Data supplied:
________________________________________

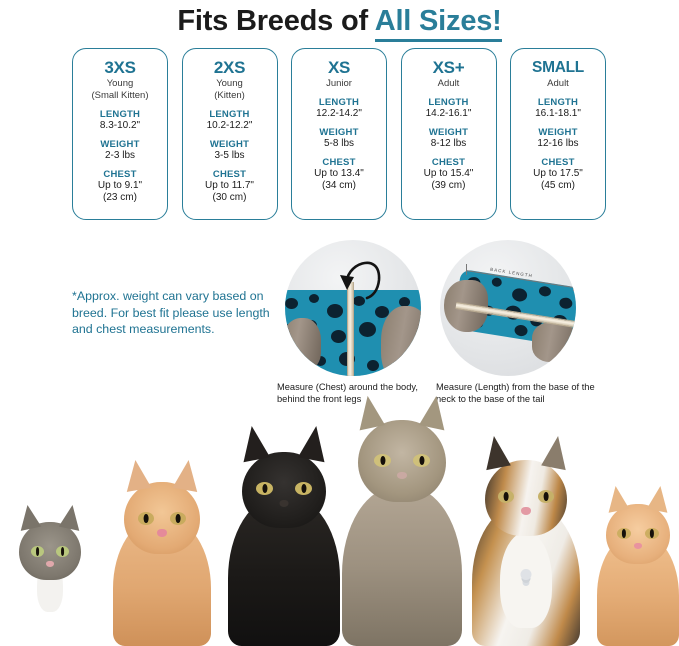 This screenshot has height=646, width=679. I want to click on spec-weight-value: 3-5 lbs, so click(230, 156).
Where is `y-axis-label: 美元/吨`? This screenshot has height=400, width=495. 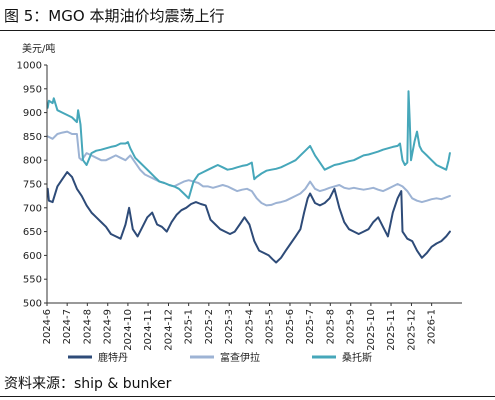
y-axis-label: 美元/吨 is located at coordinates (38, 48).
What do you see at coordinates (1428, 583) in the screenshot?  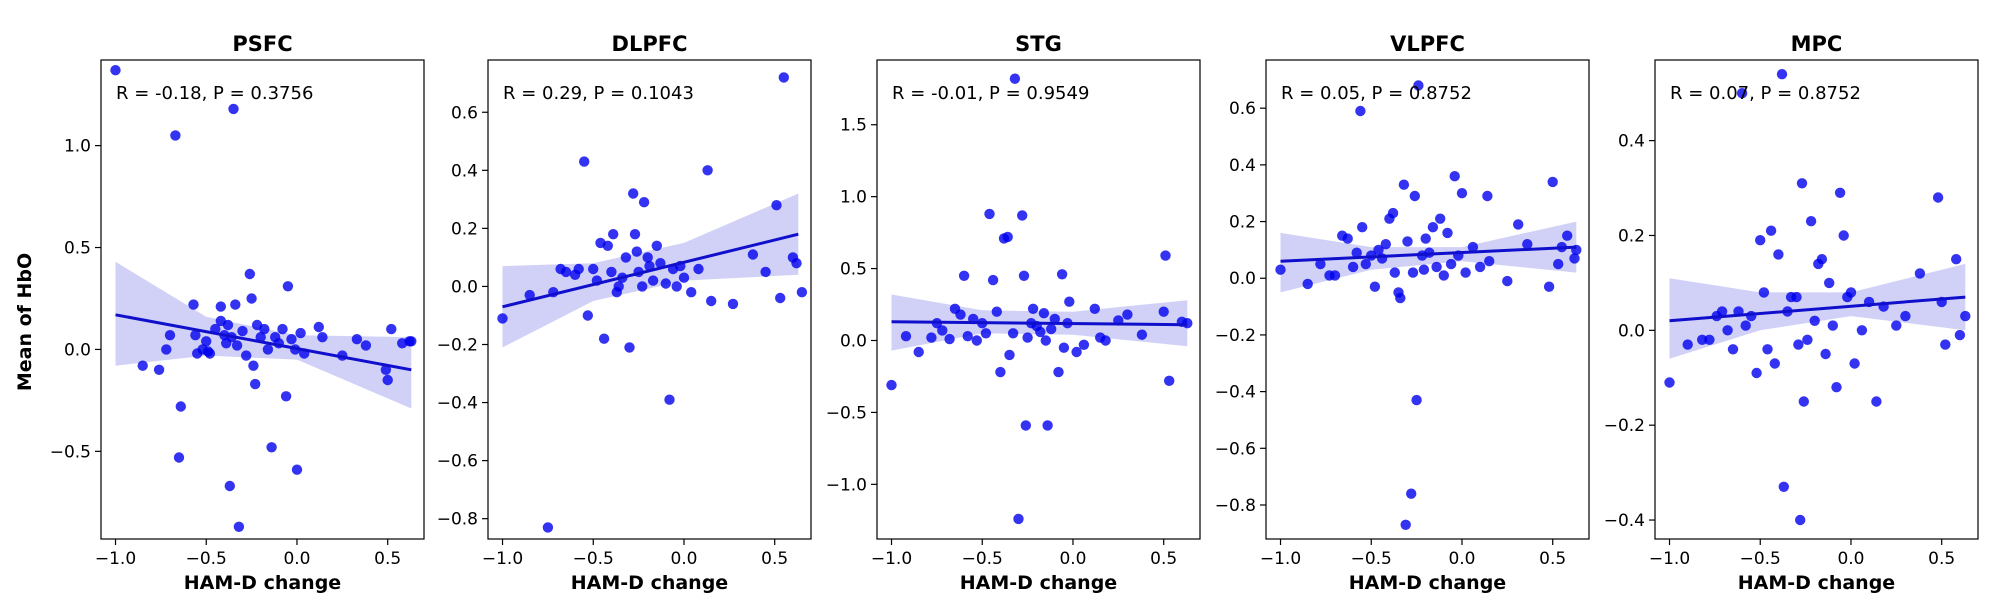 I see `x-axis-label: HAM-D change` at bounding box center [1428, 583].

________________________________________

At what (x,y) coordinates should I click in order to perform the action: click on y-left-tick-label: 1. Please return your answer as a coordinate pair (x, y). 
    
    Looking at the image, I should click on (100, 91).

________________________________________

Work task: Copy out the rows from the line containing "At what (x,y)" through the line containing "Looking at the", both included, reproducing every character unchanged.

Task answer:
At what (x,y) coordinates should I click in order to perform the action: click on y-left-tick-label: 1. Please return your answer as a coordinate pair (x, y). 
    
    Looking at the image, I should click on (100, 91).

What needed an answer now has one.